#### PROVIDED DATA:
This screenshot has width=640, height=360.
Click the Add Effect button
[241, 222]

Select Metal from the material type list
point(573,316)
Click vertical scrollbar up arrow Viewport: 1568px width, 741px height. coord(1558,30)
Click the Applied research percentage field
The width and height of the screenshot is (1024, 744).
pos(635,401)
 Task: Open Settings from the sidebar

#### TASK DESCRIPTION:
Rename every "Click" in the records above to "Tap" and leave everything else as it is.

#### FINAL RESULT:
This screenshot has width=640, height=360.
Tap the Add Effect button
[241, 222]

Select Metal from the material type list
point(573,316)
Tap vertical scrollbar up arrow Viewport: 1568px width, 741px height. coord(1558,30)
Tap the Applied research percentage field
The width and height of the screenshot is (1024, 744).
pos(635,401)
 Task: Open Settings from the sidebar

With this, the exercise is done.